Thursday, April 7, 2011

Stamford mob figure indicted on extortion charge

Two weeks after his arrest on loansharking and extortion charges, longtime reputed Stamford Gambino crime figure Nicola Melia was indicted by a New Haven federal grand jury Wednesday for allegedly collecting high-interest loans by threats of violence.
The 78-year-old Melia, of Brushwood Road, is being held by federal authorities without bail after a federal judge rejected a $1 million request to release him one week ago.
According to a press release from David B. Fein, United States Attorney for the District of Connecticut, the indictment charges Melia with five counts of collecting extensions of credit by extortionate means.
According to the allegation, Melia made street loans to an unnamed Fairfield County individual at high interest rates.
On five occasions between Nov. 14, 2010 and Jan. 30, 2011, Melia threatened the individual with violence if the debts were not paid, according to an investigation undertaken by the FBI's Organized Crime Task Force, which includes members of the Stamford Police Department, the release said.

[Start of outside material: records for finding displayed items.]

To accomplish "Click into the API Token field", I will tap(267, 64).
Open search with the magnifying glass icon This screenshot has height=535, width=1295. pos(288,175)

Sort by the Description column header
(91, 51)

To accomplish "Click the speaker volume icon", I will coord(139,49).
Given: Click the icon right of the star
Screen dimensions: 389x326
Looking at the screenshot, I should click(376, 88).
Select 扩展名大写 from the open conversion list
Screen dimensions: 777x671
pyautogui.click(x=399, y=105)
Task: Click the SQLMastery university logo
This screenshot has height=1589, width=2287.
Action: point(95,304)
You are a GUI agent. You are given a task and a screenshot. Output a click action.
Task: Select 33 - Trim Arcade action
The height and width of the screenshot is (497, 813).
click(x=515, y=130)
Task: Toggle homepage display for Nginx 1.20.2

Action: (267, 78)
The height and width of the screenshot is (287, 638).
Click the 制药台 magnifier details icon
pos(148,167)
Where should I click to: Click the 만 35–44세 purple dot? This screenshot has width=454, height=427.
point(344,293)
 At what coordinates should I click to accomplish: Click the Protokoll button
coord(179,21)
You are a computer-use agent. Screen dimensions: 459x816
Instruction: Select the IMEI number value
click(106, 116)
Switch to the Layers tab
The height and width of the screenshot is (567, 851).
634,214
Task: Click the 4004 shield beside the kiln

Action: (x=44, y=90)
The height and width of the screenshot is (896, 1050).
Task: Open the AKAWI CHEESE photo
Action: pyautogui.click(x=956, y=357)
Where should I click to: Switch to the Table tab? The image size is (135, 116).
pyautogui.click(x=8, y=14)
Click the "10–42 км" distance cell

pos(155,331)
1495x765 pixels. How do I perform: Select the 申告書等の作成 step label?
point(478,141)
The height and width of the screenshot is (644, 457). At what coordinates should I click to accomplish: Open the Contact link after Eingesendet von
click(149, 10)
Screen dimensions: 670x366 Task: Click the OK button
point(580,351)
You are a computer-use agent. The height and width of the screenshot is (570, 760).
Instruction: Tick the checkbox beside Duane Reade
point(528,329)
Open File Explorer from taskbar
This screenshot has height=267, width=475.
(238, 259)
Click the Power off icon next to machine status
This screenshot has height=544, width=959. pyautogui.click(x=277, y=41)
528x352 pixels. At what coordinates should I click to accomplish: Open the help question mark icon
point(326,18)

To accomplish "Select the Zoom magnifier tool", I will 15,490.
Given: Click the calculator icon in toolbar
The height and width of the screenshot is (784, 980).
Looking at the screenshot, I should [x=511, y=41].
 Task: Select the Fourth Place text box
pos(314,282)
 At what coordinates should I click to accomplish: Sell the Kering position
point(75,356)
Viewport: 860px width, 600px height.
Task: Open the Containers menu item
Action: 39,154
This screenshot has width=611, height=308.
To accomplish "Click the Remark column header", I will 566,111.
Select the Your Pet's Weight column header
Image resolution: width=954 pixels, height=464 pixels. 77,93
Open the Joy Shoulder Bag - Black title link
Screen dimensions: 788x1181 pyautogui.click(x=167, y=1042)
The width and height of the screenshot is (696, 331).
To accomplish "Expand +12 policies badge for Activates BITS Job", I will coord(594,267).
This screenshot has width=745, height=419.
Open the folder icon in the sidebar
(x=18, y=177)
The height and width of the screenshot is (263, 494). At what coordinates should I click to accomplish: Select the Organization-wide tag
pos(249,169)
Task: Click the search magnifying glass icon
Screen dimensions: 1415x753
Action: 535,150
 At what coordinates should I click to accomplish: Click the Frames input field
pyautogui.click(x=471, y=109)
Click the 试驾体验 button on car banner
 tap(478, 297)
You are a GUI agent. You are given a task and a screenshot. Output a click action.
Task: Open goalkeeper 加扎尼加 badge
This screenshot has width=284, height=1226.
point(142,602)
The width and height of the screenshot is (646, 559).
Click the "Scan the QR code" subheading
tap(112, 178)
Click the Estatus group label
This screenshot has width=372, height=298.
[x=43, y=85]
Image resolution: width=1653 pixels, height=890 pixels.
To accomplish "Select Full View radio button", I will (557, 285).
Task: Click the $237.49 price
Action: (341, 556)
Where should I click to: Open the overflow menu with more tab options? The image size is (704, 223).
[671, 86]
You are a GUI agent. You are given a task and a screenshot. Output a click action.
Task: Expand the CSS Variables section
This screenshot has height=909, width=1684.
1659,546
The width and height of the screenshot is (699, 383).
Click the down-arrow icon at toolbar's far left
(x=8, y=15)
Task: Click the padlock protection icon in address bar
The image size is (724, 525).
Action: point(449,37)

Melia was first arrested on the loansharking and extortion charges on March 23.
If convicted, Melia faces a maximum jail term of 20 years and a fine of up to $250,000 on each of the five counts.
In 1981 Melia found himself in the middle of an international murder-for-hire plot and is currently under federal supervision as a result of a 2005 racketeering conviction that also netted the Gambino family's then underboss.
In 2000, Melia did four months in federal prison for under-reporting $150,000 on his 1994 tax return.
Just before his latest arrest, Stamford police arrested Melia's 39-year-old son, Philip, of Stony Brook Drive, Stamford, on state charges of first-degree assault and third-degree criminal mischief in connection with the beating of a truck driver in April 2010. In March 2010, two men broke into Melia's home and bound and robbed him at gunpoint.
Last week, U.S. Magistrate Judge Holly Fitzsimmons -- who released Melia on $5 million bond in 2004 only to be later told by federal investigators that Melia conducted meetings and loaned money in his then 96-year-old mother's nursing home room -- refused to let him out on $1 million bond.
"I do not regard Mr. Melia as someone the court can trust," she said.